--- PAGE ---
###

Sr. Staff Software Engineer, Systems Infrastructure
- Full-time
- Workplace Type: Hybrid
- Career Track & Grade: IC5/10
- Department: Engineering
Company Description
LinkedIn is the world’s largest professional network, built to create economic opportunity for every member of the global workforce. Our products help people make powerful connections, discover exciting opportunities, build necessary skills, and gain valuable insights every day. We’re also committed to providing transformational opportunities for our own employees by investing in their growth. We aspire to create a culture that’s built on trust, care, inclusion, and fun – where everyone can succeed. Join us to transform the way the world works.
Job Description
This role will be based in Sunnyvale or Mountain View, CA.
At LinkedIn, our approach to flexible work is centered on trust and optimized for culture, connection, clarity, and the evolving needs of our business. The work location of this role is hybrid, meaning it will be performed both from home and from a LinkedIn office on select days, as determined by the business needs of the team.
Join LinkedIn’s Serving Foundations team and work on one of the most critical layers of our AI platform—powering large-scale model inference across all major AI use cases. This team sits at the center of LinkedIn’s AI stack and is responsible for making our models faster, more efficient, and more scalable at production scale.
This is a deeply technical, systems-focused position at the intersection of machine learning, compilers, and hardware. You will work across the full stack—from model graphs and optimization techniques to runtime systems, kernels, and GPU execution—to push the limits of performance and efficiency.
You will lead efforts to optimize large-scale inference systems serving billions of requests, driving improvements in latency, throughput, and cost. This includes advancing GPU utilization, designing custom kernel and operator optimizations, improving model efficiency through quantization and compression, and shaping how models are compiled and executed in production environments.

###

--- STORED DATA ---
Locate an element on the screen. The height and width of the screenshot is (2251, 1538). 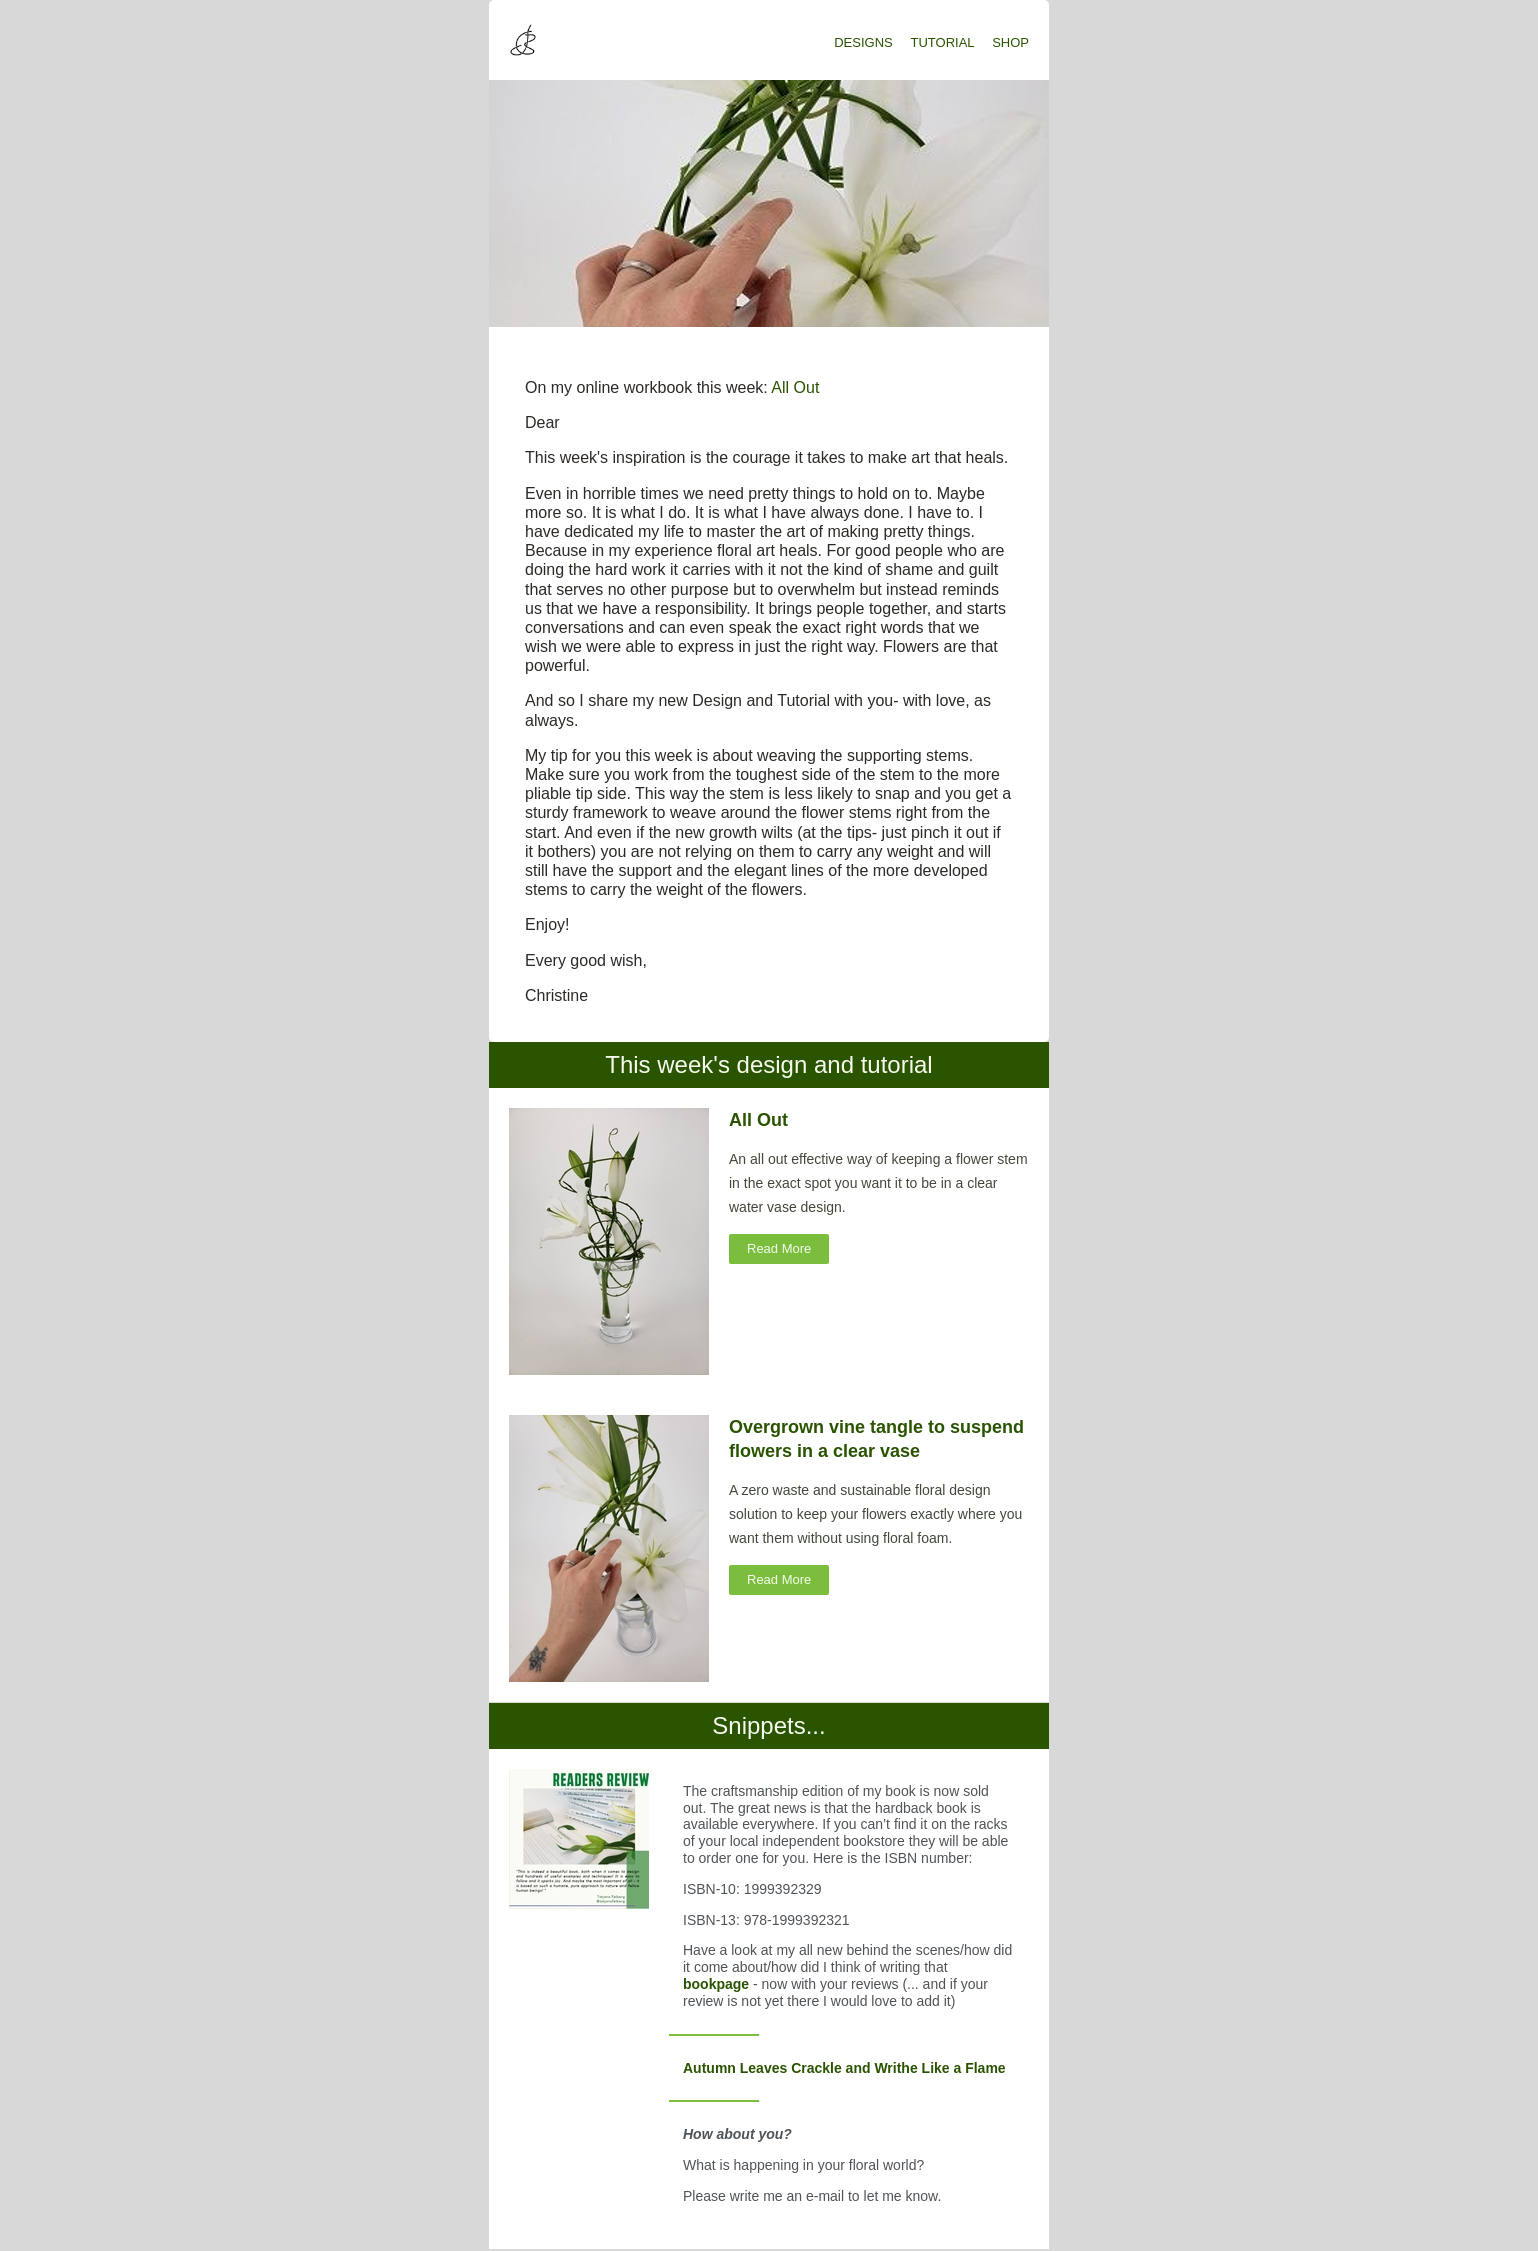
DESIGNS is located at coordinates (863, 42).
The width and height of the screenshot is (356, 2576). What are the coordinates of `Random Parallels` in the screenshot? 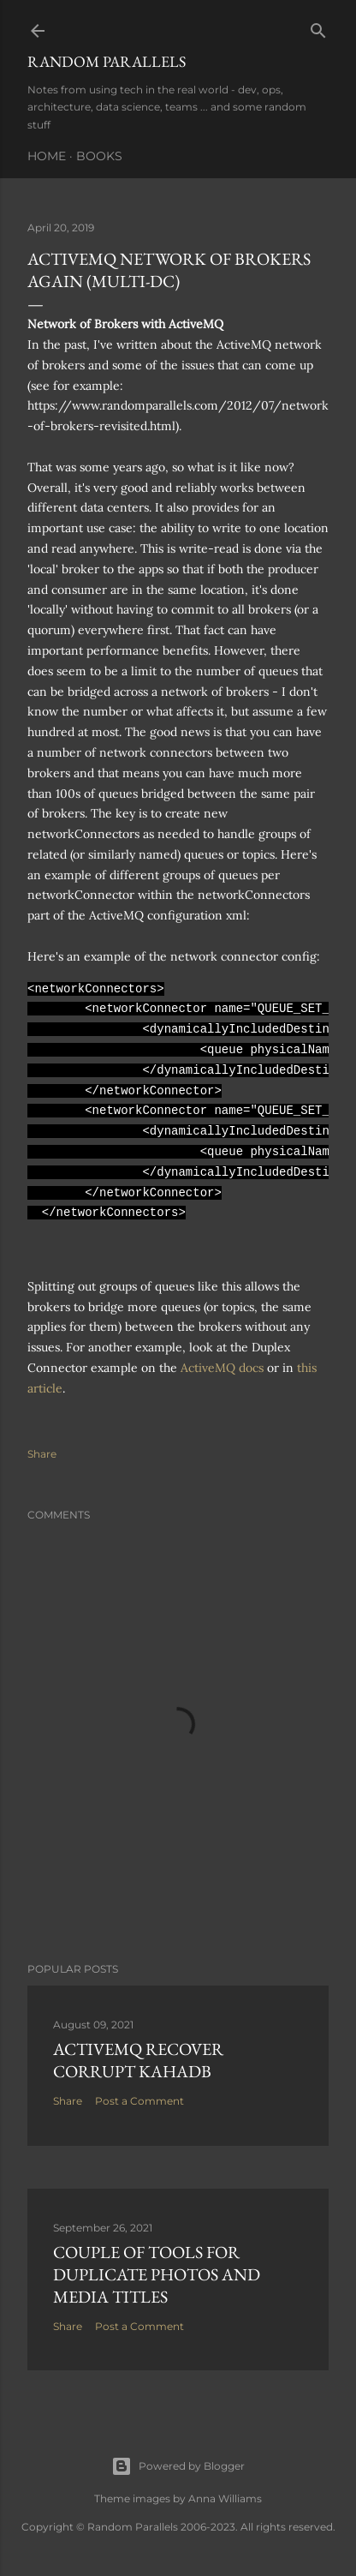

###

--- EXERCISE DIRECTIONS ---
Return the job posting's wording from "Job Description" up to and including "of the team.". Rely on the job posting alone, not on the material.

--- REPLY ---
Job Description
This role will be based in Sunnyvale or Mountain View, CA.
At LinkedIn, our approach to flexible work is centered on trust and optimized for culture, connection, clarity, and the evolving needs of our business. The work location of this role is hybrid, meaning it will be performed both from home and from a LinkedIn office on select days, as determined by the business needs of the team.